(Collected data entries)
■ ■ ■ ■

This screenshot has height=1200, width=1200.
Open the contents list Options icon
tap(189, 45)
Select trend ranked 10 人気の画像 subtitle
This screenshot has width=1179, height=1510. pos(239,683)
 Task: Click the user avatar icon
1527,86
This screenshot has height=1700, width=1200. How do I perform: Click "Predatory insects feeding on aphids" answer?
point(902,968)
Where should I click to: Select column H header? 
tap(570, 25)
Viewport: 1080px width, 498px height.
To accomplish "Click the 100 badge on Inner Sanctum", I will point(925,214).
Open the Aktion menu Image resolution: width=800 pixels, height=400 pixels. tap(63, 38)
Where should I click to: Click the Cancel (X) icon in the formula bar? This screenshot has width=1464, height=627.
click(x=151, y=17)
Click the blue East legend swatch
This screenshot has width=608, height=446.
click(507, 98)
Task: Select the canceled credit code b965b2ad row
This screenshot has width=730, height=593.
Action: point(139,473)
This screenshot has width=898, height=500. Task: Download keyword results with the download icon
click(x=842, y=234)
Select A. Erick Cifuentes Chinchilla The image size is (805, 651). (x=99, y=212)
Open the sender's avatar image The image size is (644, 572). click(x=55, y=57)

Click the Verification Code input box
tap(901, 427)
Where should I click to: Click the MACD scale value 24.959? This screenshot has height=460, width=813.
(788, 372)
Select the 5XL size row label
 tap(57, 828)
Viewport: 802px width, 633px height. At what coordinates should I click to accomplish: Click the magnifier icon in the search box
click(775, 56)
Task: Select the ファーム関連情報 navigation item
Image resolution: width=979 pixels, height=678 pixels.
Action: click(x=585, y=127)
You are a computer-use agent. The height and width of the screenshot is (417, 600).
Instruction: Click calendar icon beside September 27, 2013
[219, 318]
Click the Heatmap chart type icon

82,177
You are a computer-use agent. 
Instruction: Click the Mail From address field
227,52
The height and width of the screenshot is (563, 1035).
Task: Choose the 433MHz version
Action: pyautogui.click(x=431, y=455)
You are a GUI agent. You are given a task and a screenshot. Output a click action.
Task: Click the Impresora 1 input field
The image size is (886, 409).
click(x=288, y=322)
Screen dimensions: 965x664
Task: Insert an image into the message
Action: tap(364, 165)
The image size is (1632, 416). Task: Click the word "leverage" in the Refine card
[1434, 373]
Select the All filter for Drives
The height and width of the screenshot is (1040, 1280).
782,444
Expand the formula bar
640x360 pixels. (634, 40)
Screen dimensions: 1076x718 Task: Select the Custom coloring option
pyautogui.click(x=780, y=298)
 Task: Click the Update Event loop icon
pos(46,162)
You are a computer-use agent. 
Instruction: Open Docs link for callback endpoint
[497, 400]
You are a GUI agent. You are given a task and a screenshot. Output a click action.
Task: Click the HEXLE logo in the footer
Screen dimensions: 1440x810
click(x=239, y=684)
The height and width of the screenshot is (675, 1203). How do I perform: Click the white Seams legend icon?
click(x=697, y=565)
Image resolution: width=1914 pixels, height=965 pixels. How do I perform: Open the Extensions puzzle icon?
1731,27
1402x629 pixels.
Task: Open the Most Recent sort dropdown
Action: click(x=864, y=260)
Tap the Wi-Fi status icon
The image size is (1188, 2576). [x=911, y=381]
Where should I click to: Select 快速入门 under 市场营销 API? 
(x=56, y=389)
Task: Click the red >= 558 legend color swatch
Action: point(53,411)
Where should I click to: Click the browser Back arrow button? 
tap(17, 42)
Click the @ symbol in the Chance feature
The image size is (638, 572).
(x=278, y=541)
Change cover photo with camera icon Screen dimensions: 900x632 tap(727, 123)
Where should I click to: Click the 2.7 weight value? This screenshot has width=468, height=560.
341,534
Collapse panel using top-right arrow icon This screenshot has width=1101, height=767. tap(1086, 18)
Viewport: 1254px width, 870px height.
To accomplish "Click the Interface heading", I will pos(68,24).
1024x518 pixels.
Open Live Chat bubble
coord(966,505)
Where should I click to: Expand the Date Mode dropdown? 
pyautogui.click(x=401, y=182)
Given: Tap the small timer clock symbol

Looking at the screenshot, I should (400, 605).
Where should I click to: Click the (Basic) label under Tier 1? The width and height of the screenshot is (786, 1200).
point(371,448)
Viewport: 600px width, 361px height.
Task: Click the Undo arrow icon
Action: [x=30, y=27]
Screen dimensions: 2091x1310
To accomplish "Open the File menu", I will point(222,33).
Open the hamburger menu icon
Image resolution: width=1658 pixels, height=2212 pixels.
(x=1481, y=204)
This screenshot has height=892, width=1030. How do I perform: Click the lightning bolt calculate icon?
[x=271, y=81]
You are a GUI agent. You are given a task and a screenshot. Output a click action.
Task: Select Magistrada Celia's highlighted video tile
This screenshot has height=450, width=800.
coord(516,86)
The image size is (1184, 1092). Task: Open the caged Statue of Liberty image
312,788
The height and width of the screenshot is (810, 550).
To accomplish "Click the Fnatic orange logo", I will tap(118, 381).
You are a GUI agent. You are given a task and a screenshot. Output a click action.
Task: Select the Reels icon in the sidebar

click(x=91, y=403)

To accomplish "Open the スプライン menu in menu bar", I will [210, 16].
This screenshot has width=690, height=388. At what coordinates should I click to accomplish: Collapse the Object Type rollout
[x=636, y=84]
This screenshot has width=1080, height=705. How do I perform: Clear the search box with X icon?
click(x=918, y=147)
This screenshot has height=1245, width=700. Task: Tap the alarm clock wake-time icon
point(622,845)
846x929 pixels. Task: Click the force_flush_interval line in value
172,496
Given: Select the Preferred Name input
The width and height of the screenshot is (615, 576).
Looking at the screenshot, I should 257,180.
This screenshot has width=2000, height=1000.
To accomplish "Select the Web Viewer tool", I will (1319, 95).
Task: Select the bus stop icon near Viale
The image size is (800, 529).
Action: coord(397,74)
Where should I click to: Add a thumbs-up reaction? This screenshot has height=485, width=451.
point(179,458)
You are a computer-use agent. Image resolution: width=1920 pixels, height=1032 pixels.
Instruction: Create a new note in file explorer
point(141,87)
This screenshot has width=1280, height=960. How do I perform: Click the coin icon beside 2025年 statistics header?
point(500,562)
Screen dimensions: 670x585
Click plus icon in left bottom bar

■ ■ ■ ■

- [ASSIGNMENT] Each line of the records above must be copied exactly.

- [OUTPUT OF THE TASK]
This screenshot has height=1200, width=1200.
Open the contents list Options icon
tap(189, 45)
Select trend ranked 10 人気の画像 subtitle
This screenshot has width=1179, height=1510. pos(239,683)
 Task: Click the user avatar icon
1527,86
This screenshot has height=1700, width=1200. How do I perform: Click "Predatory insects feeding on aphids" answer?
point(902,968)
Where should I click to: Select column H header? 
tap(570, 25)
Viewport: 1080px width, 498px height.
To accomplish "Click the 100 badge on Inner Sanctum", I will point(925,214).
Open the Aktion menu Image resolution: width=800 pixels, height=400 pixels. tap(63, 38)
Where should I click to: Click the Cancel (X) icon in the formula bar? This screenshot has width=1464, height=627.
click(x=151, y=17)
Click the blue East legend swatch
This screenshot has width=608, height=446.
click(507, 98)
Task: Select the canceled credit code b965b2ad row
This screenshot has width=730, height=593.
Action: point(139,473)
This screenshot has width=898, height=500. Task: Download keyword results with the download icon
click(x=842, y=234)
Select A. Erick Cifuentes Chinchilla The image size is (805, 651). (x=99, y=212)
Open the sender's avatar image The image size is (644, 572). click(x=55, y=57)

Click the Verification Code input box
tap(901, 427)
Where should I click to: Click the MACD scale value 24.959? This screenshot has height=460, width=813.
(788, 372)
Select the 5XL size row label
 tap(57, 828)
Viewport: 802px width, 633px height. At what coordinates should I click to accomplish: Click the magnifier icon in the search box
click(775, 56)
Task: Select the ファーム関連情報 navigation item
Image resolution: width=979 pixels, height=678 pixels.
Action: click(x=585, y=127)
You are a computer-use agent. The height and width of the screenshot is (417, 600).
Instruction: Click calendar icon beside September 27, 2013
[219, 318]
Click the Heatmap chart type icon

82,177
You are a computer-use agent. 
Instruction: Click the Mail From address field
227,52
The height and width of the screenshot is (563, 1035).
Task: Choose the 433MHz version
Action: pyautogui.click(x=431, y=455)
You are a GUI agent. You are given a task and a screenshot. Output a click action.
Task: Click the Impresora 1 input field
The image size is (886, 409).
click(x=288, y=322)
Screen dimensions: 965x664
Task: Insert an image into the message
Action: tap(364, 165)
The image size is (1632, 416). Task: Click the word "leverage" in the Refine card
[1434, 373]
Select the All filter for Drives
The height and width of the screenshot is (1040, 1280).
782,444
Expand the formula bar
640x360 pixels. (634, 40)
Screen dimensions: 1076x718 Task: Select the Custom coloring option
pyautogui.click(x=780, y=298)
 Task: Click the Update Event loop icon
pos(46,162)
You are a computer-use agent. 
Instruction: Open Docs link for callback endpoint
[497, 400]
You are a GUI agent. You are given a task and a screenshot. Output a click action.
Task: Click the HEXLE logo in the footer
Screen dimensions: 1440x810
click(x=239, y=684)
The height and width of the screenshot is (675, 1203). How do I perform: Click the white Seams legend icon?
click(x=697, y=565)
Image resolution: width=1914 pixels, height=965 pixels. How do I perform: Open the Extensions puzzle icon?
1731,27
1402x629 pixels.
Task: Open the Most Recent sort dropdown
Action: click(x=864, y=260)
Tap the Wi-Fi status icon
The image size is (1188, 2576). [x=911, y=381]
Where should I click to: Select 快速入门 under 市场营销 API? 
(x=56, y=389)
Task: Click the red >= 558 legend color swatch
Action: point(53,411)
Where should I click to: Click the browser Back arrow button? 
tap(17, 42)
Click the @ symbol in the Chance feature
The image size is (638, 572).
(x=278, y=541)
Change cover photo with camera icon Screen dimensions: 900x632 tap(727, 123)
Where should I click to: Click the 2.7 weight value? This screenshot has width=468, height=560.
341,534
Collapse panel using top-right arrow icon This screenshot has width=1101, height=767. tap(1086, 18)
Viewport: 1254px width, 870px height.
To accomplish "Click the Interface heading", I will pos(68,24).
1024x518 pixels.
Open Live Chat bubble
coord(966,505)
Where should I click to: Expand the Date Mode dropdown? 
pyautogui.click(x=401, y=182)
Given: Tap the small timer clock symbol

Looking at the screenshot, I should (400, 605).
Where should I click to: Click the (Basic) label under Tier 1? The width and height of the screenshot is (786, 1200).
point(371,448)
Viewport: 600px width, 361px height.
Task: Click the Undo arrow icon
Action: [x=30, y=27]
Screen dimensions: 2091x1310
To accomplish "Open the File menu", I will point(222,33).
Open the hamburger menu icon
Image resolution: width=1658 pixels, height=2212 pixels.
(x=1481, y=204)
This screenshot has height=892, width=1030. How do I perform: Click the lightning bolt calculate icon?
[x=271, y=81]
You are a GUI agent. You are given a task and a screenshot. Output a click action.
Task: Select Magistrada Celia's highlighted video tile
This screenshot has height=450, width=800.
coord(516,86)
The image size is (1184, 1092). Task: Open the caged Statue of Liberty image
312,788
The height and width of the screenshot is (810, 550).
To accomplish "Click the Fnatic orange logo", I will tap(118, 381).
You are a GUI agent. You are given a task and a screenshot. Output a click action.
Task: Select the Reels icon in the sidebar

click(x=91, y=403)

To accomplish "Open the スプライン menu in menu bar", I will [210, 16].
This screenshot has width=690, height=388. At what coordinates should I click to accomplish: Collapse the Object Type rollout
[x=636, y=84]
This screenshot has width=1080, height=705. How do I perform: Clear the search box with X icon?
click(x=918, y=147)
This screenshot has height=1245, width=700. Task: Tap the alarm clock wake-time icon
point(622,845)
846x929 pixels. Task: Click the force_flush_interval line in value
172,496
Given: Select the Preferred Name input
The width and height of the screenshot is (615, 576).
Looking at the screenshot, I should 257,180.
This screenshot has width=2000, height=1000.
To accomplish "Select the Web Viewer tool", I will (1319, 95).
Task: Select the bus stop icon near Viale
The image size is (800, 529).
Action: coord(397,74)
Where should I click to: Add a thumbs-up reaction? This screenshot has height=485, width=451.
point(179,458)
You are a computer-use agent. Image resolution: width=1920 pixels, height=1032 pixels.
Instruction: Create a new note in file explorer
point(141,87)
This screenshot has width=1280, height=960. How do I perform: Click the coin icon beside 2025年 statistics header?
point(500,562)
Screen dimensions: 670x585
Click plus icon in left bottom bar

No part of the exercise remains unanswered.